Update: Bain’s chart turned out to be inaccurate — see this story for clarification.
Everybody knows that the music industry was utterly ruined by greedy downloaders with no regard for copyright or culture. Right?
It’s not quite that simple. As shown by the above chart, which was created with RIAA sales data and Bain’s analysis, music shipments were stronger in 2009 than they were in the LP age, the cassette age, the 8-track age, and much of the CD age.
To be fair, this chart shows shipments declining sharply after 2005. But it’s worth keeping in mind that RIAA member labels sold and otherwise shipped more dollars-worth of music in America throughout the post-Napster decade than it did in the ’70s and ’80s.
The big question implied by the chart is whether digital music sales and subscription fees will grow fast enough to halt the ongoing decline in physical media sales, and clearly, so far, they are not.

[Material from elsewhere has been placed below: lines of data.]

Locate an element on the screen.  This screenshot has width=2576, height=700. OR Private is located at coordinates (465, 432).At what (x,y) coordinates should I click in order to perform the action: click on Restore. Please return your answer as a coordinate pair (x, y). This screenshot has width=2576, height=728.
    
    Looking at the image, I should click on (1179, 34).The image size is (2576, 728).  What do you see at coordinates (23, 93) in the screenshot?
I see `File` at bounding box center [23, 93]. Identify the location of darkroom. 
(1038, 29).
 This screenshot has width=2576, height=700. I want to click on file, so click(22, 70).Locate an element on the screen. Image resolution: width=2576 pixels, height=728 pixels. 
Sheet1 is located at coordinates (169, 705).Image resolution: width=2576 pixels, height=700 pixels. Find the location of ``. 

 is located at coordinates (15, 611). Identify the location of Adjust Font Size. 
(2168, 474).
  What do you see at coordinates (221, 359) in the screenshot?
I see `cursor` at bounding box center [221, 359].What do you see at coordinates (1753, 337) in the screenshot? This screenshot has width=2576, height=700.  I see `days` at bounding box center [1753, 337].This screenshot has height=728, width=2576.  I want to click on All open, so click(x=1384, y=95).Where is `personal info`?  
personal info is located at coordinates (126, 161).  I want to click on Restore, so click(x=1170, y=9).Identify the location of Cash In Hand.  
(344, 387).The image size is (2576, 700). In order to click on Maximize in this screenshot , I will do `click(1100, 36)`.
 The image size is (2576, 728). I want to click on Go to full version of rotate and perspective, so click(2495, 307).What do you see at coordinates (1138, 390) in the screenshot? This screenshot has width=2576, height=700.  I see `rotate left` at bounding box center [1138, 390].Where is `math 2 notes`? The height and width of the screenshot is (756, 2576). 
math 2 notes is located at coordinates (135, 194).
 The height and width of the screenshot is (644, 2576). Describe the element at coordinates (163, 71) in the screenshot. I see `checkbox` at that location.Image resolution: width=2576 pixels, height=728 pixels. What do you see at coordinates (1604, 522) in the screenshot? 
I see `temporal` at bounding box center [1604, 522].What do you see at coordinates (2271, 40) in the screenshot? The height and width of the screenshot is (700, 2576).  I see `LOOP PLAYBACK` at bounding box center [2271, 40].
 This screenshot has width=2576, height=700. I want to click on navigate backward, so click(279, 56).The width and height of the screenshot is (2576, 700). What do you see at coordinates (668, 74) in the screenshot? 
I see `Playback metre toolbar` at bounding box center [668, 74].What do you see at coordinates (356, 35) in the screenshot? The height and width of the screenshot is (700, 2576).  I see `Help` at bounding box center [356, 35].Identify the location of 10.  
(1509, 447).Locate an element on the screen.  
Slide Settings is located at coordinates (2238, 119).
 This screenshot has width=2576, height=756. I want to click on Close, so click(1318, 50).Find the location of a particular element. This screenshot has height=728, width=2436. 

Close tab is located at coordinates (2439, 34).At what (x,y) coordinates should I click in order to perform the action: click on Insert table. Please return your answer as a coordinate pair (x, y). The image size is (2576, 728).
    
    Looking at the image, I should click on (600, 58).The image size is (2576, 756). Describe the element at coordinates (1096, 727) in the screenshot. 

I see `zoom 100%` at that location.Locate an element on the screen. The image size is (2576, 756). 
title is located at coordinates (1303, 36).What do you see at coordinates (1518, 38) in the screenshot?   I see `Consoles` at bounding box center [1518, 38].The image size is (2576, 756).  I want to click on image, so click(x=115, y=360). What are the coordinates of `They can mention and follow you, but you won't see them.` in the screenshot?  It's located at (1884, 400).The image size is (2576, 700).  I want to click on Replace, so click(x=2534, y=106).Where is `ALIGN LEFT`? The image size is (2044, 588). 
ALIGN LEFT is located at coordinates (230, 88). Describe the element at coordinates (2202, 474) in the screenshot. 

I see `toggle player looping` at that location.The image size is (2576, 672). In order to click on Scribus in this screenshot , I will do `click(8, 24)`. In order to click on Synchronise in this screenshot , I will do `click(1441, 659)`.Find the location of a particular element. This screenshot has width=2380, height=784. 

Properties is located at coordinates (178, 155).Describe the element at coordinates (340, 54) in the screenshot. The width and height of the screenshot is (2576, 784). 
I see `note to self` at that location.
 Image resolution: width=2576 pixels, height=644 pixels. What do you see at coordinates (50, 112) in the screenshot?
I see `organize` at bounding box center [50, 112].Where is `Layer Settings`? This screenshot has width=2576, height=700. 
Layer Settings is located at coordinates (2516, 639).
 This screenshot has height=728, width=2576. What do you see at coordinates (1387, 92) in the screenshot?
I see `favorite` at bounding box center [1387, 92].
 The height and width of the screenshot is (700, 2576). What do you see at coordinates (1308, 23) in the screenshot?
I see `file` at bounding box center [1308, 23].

The digital music subscription service with the fastest rate of adoption, Spotify, is only available in a few European countries, and has been reportedly losing money despite its large market share. Apple’s decision to raise music subscription prices by 30 percent across the board for any services that wish to sell through iTunes (i.e. all of them) isn’t likely to help.
Regardless, as the chart indicates, it may not make much sense to use the height of the compact disc era (fueled in part by fans replacing LPs and cassettes with CDs) as the main reference point for determining the health of today’s music industry — especially when YouTube reports a 200- to 300-percent increase in its payouts to record labels during 2010.